Гарсиа Маркес
Шрифт:
ЧАСТЬ ВТОРАЯ ПОСЛЕ «СТА ЛЕТ ОДИНОЧЕСТВА»
Глава первая
ЗЕМЛЕТРЯСЕНИЕ
И далее — после завершения романа «Сто лет одиночества», который Варгас Льоса окрестит литературным землетрясением, — рассказ о жизни нашего героя напоминает военные сводки с фронтов о действиях армии, перешедшей в наступление на всех направлениях. Города, страны и целые континенты «покорялись» один за другим. По темпам роста популярности Гарсиа Маркес мог бы сравниться разве что с «The Beatles», Че Геварой, футболистом Пеле и войти в Книгу рекордов Гиннесса — если бы таковые замеры осуществлялись.
В марте 1966 года Маркес сплавал на теплоходе на Картахенский кинофестиваль, где представлялась картина «Время умирать» и неожиданно (был готов к провалу, даже к закидыванию тухлыми яйцами или гнилыми авокадо) получила первую премию, звучали запальчивые формулировки
Пятнадцатого июня позвонил Фуэнтес, которому Маркес по почте высылал главы романа в Париж, и отозвался в столь восторженном тоне — «это грандиозно, феноменально!» — что автору показалось, будто писатель-дипломат-соавтор глумится. Но Карлос был искренне восхищён и заявил, что немедля пересылает главы «Ста лет одиночества» Фернандо Бенитесу в «Сьемпре» со своей врезкой, которую тут же и зачитал и которую можно было выразить словом «шедевр». Фуэнтес высказал патриотическое мнение, что сначала роман лучше издать дома, в Латинской Америке, и пообещал показать в Париже имеющиеся у него главы романа Кортасару.
☆ ☆ ☆
| ЗАДАНИЯ И УПРАЖНЕНИЯ |
A – Назовите всех, с кем текст о Гарсиа Маркесе сравнивает писателя по темпам роста популярности.
B – Кому, согласно тексту о Гарсиа Маркесе, Фуэнтес пообещал показать в Париже главы романа?
C – Напишите продолжение текста о Гарсиа Маркесе, начав сразу после его последнего предложения.

| ИСХОДНЫЕ ДАННЫЕ |
☆ ☆ ☆
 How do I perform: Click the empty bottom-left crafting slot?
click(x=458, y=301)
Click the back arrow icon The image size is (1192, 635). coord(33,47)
☆ ☆ ☆
| ОТВЕТЫ |
A – «The Beatles», Че Гевара, футболист Пеле.

B – Кортасару.

C –
Хулио Кортасар, аргентинец, живший в Париже, автор культовых сборников рассказов «Бестиарий», «Конец игры», «Жизнь хронопов и фамов», романов «Выигрыши», «Игра в классики», в ту пору был чрезвычайно популярен — особенно среди молодёжи. Он был одним из основных ваятелей «бума» латиноамериканской литературы, начавшегося в середине 1960-х. Это по его инициативе Луис Харсс создал психолого-биографический сборник «Наши», с подачи Кортасара сборник был выпущен беспримерно большим тиражом в крупнейшем издательстве «Судамерикана» и переведён на английский — под названием, которое дал сам Кортасар: «Into the mainstream» («В фарватере» или «На гребне волны»), — этим он как бы запалил бикфордов шнур грядущего «бума».
Автор этих строк оказался единственным журналистом из СССР, которому довелось брать очное интервью у гениального писателя-джазиста, сыгравшего одну из важнейших «партий» и в жизни Маркеса. Так что уделим его раздумьям здесь некоторое внимание.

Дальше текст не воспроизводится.